Wert pulls a nozzle from his armrest and drinks. In his and Soraya’s documents box is the brigadier general’s collapsible traveling cup he’d sent to Madame in Switzerland, found in her effects after her decease. Soraya, intent on her son’s American heritage, had insisted on bringing it. He stares at the nozzle, as it retracts. Unlike most objects he’s been used to, it doesn’t stare back. It has no historical past, to help make it real. An air of exaggeration always attaches to the real—only look close enough at people with noses, gas stations and foreshortened dogs. The norm is seldom very natural.
On the
Courier
the case is the opposite. Such an exaggeration lies at the core of the life possible here that every execution of it has had to be routine. Surfaces repeat themselves so steadily that it becomes useless to observe them as distinct. Even people are lessened. The pull of space is the main feature of every face. On his arrival at the living-station, his first trip out, he’d been disturbed to see that same muzzle on all faces waiting at the dock. He’d assumed that the larger rotor movement inside of which they lived would have relaxed them. Instead, each face is prognathous with intent, as with those aborigines for whom each moment is a gamble with the gods.
Indeed, Nosworthy, you’d have recognized us—as well as an old process. As Wert toured a wheel station twice as far from the sun as the Earth, yet made of ferronickel or asteroid, and currented by thermal prime movers, with refrigeration rooms for ice and oxygen cannily deep in the shadows of the rear walls, while other competences beyond his ken swarmed toward him in the Aztec light, he still thought: colonial?

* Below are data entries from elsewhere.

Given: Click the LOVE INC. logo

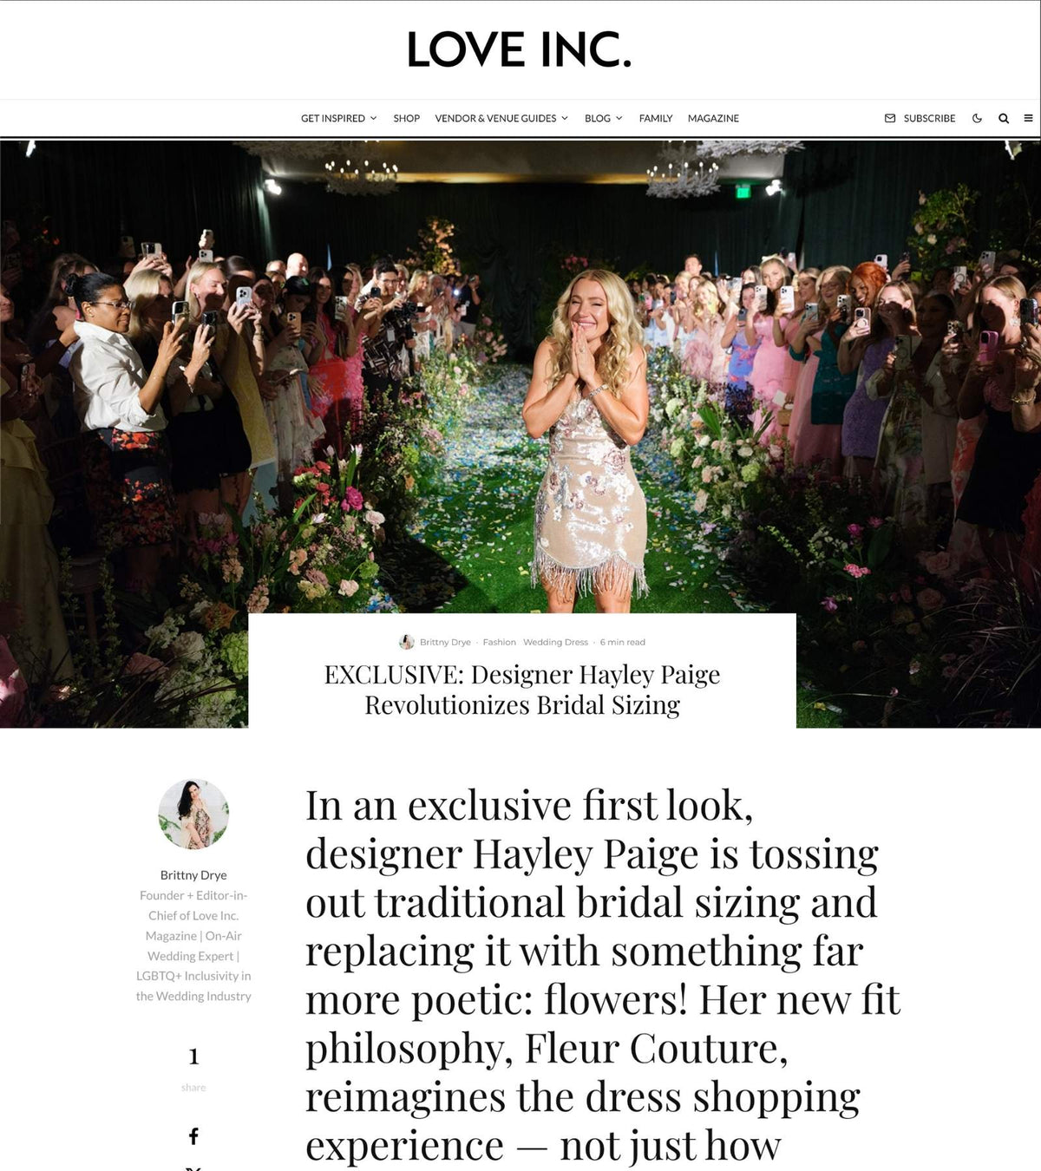Looking at the screenshot, I should click(519, 49).
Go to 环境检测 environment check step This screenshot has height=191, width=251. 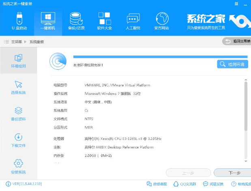click(x=18, y=61)
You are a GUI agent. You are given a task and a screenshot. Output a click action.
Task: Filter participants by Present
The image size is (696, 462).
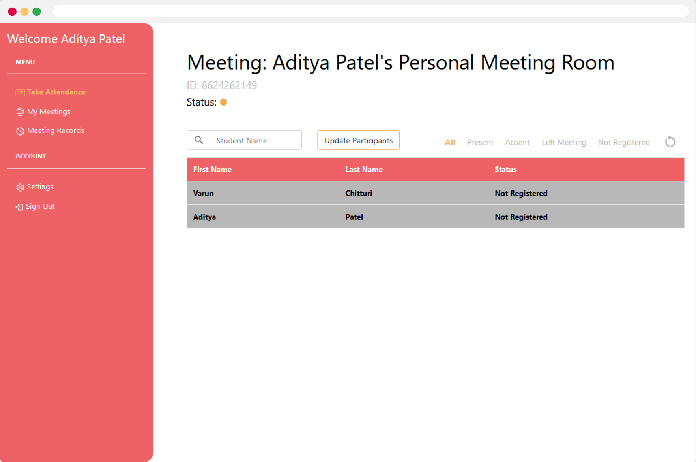coord(480,142)
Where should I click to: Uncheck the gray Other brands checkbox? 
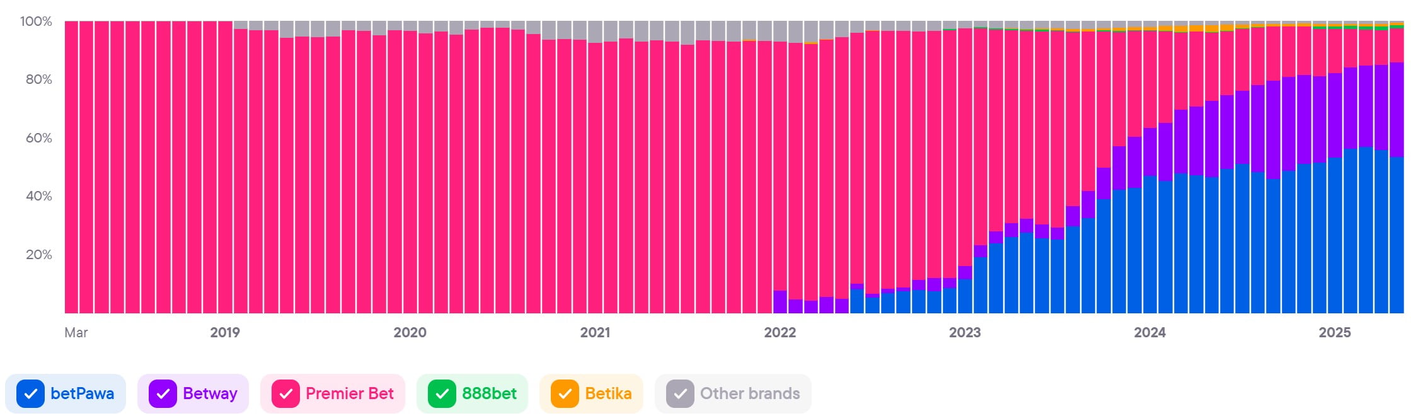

Recalling certain specifications from his days with Ordoobadi’s company, he’d primed himself to watch for bombs hung on what had been called “Ross-Smith arms,” or rather to ask for them, since as defense ordnance they might be on the outer surface only. “Ross-Smith?” the commander leading him around said. “Not for years.” Remembering that bland face, Wert understands the quality Dove and his crew have been picked for. The best colonials were like the sturdiest equipment, not rare but satisfactorily routine. That’s why he, Wert, won’t do.
Indeed, Uncle, they’ve done their best here to remove all drama from us, so that, as deliverably tailored packets of consciousness we may better enter and exit what NASA calls the “man-machine relationship in space.” Any irruption, if it comes, will be that much more exaggerated. When it comes. Life having no obligation to teach us anything useful about life. Not in time to use it, like say—an old cup.